The priority encoder has five inputs as shown in Figure-2. These inputs are from the same node processing element or from east, south, north or west side of the node. Priority encoder will select any one of these inputs according to the select line information; this select line information will be generated by the random arbiter. The priority encoder output is connected to the router; which routes the packet into the respective node. The packet may be of the same node or the west, south, north or east side node. If the packet belongs to the same node then the packet size will be 32 bits, this is because further x-y direction information is not required. Else if, the packet size will be 48 bits because this packet contains further x-y direction routing information on that feasible network.

#### II. Random Arbiter

The Random Arbiter plays a vital role on the router in order to take decision for servicing a packet. The packets are serviced randomly from different directions of the network without any packet stacking. In the proposed arbiter there are five independent requests req\_0 to req\_4 and these requests are input to the arbiter. The arbiter will process and generate the grants GNT\_0 to GNT\_4 (service) for incoming packet's requests in a random order on the router. Random arbiter generates the grants randomly without any priority and each time only one grant is high because at a time only one request can be served. The grant information is helpful to the priority encoder to select any one of the router input packets which arrives from different nodes on that network.

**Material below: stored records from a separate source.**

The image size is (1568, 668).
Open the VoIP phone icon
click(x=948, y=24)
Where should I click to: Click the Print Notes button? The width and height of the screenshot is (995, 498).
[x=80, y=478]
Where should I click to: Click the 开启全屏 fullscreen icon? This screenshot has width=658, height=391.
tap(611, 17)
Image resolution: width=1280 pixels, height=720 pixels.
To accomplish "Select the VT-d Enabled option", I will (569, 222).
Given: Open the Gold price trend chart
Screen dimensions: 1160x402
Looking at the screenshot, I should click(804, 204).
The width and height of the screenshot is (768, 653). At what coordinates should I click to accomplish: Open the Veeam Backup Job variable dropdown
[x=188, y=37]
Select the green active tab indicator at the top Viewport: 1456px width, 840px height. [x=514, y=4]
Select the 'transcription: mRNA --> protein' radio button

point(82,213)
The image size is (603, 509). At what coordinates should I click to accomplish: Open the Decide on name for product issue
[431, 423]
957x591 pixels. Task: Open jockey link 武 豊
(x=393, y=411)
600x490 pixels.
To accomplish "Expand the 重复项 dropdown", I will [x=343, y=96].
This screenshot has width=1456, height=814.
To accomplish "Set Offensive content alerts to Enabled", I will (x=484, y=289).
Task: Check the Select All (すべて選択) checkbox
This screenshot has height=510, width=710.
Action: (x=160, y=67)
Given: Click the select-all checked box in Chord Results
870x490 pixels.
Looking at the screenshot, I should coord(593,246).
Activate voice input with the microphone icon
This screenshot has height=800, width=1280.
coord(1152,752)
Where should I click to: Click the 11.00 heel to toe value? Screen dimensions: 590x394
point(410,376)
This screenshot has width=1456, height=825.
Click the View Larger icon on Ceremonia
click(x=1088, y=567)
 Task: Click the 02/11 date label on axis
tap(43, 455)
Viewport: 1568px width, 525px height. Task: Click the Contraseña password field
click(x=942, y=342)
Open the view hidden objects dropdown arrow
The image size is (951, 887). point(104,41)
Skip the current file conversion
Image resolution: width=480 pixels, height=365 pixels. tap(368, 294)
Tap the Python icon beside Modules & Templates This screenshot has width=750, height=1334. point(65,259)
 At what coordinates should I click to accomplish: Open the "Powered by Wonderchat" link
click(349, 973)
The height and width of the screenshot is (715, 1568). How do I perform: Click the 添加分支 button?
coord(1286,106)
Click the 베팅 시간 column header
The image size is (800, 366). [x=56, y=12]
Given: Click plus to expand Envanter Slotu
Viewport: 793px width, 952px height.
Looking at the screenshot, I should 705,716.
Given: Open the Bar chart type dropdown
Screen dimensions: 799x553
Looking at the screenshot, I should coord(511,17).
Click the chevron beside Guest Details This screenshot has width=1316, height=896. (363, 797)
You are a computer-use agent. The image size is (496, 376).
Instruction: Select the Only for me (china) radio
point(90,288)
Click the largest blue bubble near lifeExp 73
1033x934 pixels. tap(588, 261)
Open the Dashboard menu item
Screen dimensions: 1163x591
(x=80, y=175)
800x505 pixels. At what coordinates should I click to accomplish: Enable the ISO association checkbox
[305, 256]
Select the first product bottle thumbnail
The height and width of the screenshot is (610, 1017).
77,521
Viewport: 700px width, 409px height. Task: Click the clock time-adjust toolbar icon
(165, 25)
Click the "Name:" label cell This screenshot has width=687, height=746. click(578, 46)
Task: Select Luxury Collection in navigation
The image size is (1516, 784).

Random arbiter will select the packets randomly according to the packet density on the network, in order to balance the packet traffic on the network without any priority. This will directly avoid the stacking of the packet on one side, the packet storage area and packet loss. If the packet request arrives from all the direction then the arbiter generates the grant for only one request out of five requests, which will overcome the confusion of packet selection and it will directly reduce the deadlock and live lock situations. In the previous work, authors have addressed this problem (i.e. deadlock and live lock) and solved with the help of round robin and packet priority assignment technique with a cost of delay and packet stacking. In the proposed random arbiter technique the above problem can be resolved without any delay and stacking.

In the proposed method there is no packet stacking and loss because packets are being serviced alternatively. For example if the arbiter has already given five times grants to GNT\_0 and two times to GNT\_2. The number of times grant given information is available in GNT\_0\_i=+1 and GNT\_2\_i=+1 respectively. Suppose if GNT\_0 and GNT\_2 requests the service at the same time, then random arbiter generates the grant signal for GNT\_2 since it is serviced only for two times when compared to GNT\_0 which is being already serviced for five times. This type of technique is used in order to share the grants to each and every network directions equally. In the proposed system, the servicing sequence keeps on changing according to the packet density on the network in every iteration. Figure-3 shows the random arbiter flow chart and the waveform of Random Arbiter, which is implemented on Xilinx as shown in Figure-4.



Figure-3. Random Arbiter Flow Chart



Figure-4. Waveform of Random Arbiter

## III. Router

The router basically receives packets from the shared links and, according to the address informed in each packet, it forwards the packet to the core attached to it or to another shared link. The protocol itself consists of a set of policies defined during the design and implemented within the router to handle common situations during the transmission of a packet, such as, having two or more packets arriving at the same time or disputing the same channel, avoiding deadlock and livelock situations, reducing the communication latency, increasing the throughput, etc. The design and implementation of a router requires the definition of a set of policies to deal with packet collision, the routing itself, and so on. A NoC router is composed of a number of input ports (connected to shared NoC channels), a number of output ports (connected to possibly other shared channels), a switching matrix connecting the input ports to the output ports, and a local port to access the IP core connected to this router.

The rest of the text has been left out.